Die Ebene 0 existiert quasi nur, damit die subnavigation beim laden der seite nicht leer ist, also nicht wundern 

also wenn mir da jemand helfen könnte wäre echt klasse, grübel und google schon ne ganze weile aber find einfach keine lösung des problems :/


----------



## Tissi (22. Sep 2006)

Du könntest zum Beispiel die Navigation und den eigentlichen Inhalt in unterschiedlichen Frames darstellen, und dann immer nur den Content-Frame neu laden und die Navigation so lassen, wie sie gerade ist.

du kannst aber natürlich auch dafür sorgen, dass nicht immer das erste untermenu angezeigt wird, sondern jenachdem welcher Inhalt gezeigt wird, gleich das passende Untermenu erscheint.

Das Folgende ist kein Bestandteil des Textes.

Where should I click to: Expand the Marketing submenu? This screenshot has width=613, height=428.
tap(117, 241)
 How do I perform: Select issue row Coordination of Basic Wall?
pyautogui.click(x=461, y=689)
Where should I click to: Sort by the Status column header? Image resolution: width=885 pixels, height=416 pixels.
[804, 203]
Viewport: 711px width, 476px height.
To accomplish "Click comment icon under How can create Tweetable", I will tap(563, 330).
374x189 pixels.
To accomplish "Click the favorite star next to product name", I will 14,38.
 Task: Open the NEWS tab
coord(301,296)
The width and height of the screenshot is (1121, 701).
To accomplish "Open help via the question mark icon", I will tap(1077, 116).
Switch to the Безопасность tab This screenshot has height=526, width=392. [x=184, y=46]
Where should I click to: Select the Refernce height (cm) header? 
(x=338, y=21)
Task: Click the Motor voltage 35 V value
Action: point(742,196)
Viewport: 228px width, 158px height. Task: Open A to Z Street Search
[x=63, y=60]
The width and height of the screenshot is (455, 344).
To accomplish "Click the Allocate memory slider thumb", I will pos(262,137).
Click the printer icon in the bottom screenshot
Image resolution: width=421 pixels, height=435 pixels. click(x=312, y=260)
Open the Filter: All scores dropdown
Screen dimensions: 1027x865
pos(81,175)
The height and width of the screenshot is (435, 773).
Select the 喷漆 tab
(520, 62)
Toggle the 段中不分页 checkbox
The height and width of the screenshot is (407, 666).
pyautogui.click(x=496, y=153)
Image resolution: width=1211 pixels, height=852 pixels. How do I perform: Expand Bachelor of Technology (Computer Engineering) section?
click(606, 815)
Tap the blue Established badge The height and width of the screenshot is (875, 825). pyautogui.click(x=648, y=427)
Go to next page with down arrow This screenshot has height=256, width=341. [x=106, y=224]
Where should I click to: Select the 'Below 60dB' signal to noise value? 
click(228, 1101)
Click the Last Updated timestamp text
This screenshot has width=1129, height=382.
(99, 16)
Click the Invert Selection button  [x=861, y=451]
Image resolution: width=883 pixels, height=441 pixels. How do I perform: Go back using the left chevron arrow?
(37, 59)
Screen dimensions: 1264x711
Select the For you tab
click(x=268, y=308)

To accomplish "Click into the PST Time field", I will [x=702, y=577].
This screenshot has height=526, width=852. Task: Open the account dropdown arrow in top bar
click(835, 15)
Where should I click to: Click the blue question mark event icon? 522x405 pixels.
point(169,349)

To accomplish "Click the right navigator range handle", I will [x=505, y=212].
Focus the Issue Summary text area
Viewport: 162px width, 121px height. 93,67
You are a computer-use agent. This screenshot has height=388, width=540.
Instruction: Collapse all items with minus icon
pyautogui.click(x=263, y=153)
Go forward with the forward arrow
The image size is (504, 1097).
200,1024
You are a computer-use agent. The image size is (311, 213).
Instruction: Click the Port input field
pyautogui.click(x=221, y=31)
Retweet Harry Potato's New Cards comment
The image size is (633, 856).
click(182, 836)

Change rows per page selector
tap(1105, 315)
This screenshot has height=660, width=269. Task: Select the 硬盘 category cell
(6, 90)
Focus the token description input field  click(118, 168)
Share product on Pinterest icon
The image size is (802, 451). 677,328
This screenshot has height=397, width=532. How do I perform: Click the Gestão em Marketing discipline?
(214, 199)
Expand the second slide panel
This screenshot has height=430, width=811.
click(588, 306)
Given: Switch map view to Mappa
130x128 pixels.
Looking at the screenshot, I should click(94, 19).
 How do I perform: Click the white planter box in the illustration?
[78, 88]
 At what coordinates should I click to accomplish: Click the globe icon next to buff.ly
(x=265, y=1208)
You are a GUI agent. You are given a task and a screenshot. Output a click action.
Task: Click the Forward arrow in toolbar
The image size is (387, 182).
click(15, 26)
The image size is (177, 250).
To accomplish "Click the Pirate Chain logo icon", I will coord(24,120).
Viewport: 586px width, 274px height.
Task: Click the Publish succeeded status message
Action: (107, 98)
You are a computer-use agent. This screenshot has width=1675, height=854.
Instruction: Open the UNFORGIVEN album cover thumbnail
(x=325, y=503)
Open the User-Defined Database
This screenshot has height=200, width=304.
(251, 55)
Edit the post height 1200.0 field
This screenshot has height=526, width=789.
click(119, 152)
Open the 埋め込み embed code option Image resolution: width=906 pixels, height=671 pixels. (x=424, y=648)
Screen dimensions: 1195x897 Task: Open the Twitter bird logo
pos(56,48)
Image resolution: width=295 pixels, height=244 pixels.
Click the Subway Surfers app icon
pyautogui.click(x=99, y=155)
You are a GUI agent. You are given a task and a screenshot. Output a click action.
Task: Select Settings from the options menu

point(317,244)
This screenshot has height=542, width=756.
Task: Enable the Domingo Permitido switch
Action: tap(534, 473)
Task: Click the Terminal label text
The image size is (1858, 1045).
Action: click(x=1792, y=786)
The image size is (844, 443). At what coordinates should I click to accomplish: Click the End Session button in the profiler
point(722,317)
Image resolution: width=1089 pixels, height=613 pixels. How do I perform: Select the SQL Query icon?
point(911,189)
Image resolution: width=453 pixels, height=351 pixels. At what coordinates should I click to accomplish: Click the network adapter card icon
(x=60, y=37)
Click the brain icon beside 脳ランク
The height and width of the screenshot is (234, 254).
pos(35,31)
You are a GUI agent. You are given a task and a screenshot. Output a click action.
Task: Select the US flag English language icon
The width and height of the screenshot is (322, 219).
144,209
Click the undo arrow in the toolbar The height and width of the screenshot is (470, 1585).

Du kannst natürlich wie es mit php eigentlich üblich ist, nicht immer das erste Untermenu anzeigen, sondern das gezeigte Untermenu von $_GET['site'] abhängig machen, ebenso wie den Inhalt, aber damit bist du in diesem Forum nun wirklich absolut falsch.


----------



## bazzdat (23. Sep 2006)

ehm... ich habe ein javascript, und weiss nicht wie ich es so verändere, dass meine anliegen funktioniert. was will ich dann mit php?

also bin ich wohl richtig in diesem forum...


----------



## Tissi (25. Sep 2006)

Du hast doch, wie ich an deinem link sehen kann, eine Datei namens index.php, die bei jedem Klick auf einen Link mit dem GET-Parameter Site aufgerufen wird.
Also wirst du doch wohl in der index.php oder einer von der index.php includierten Datei den Inhalt deiner Seite von Site abhängig machen. Und genauso machst du auch die Navigation von Site abhängig und hast damit immer das richtige Untermenü.


----------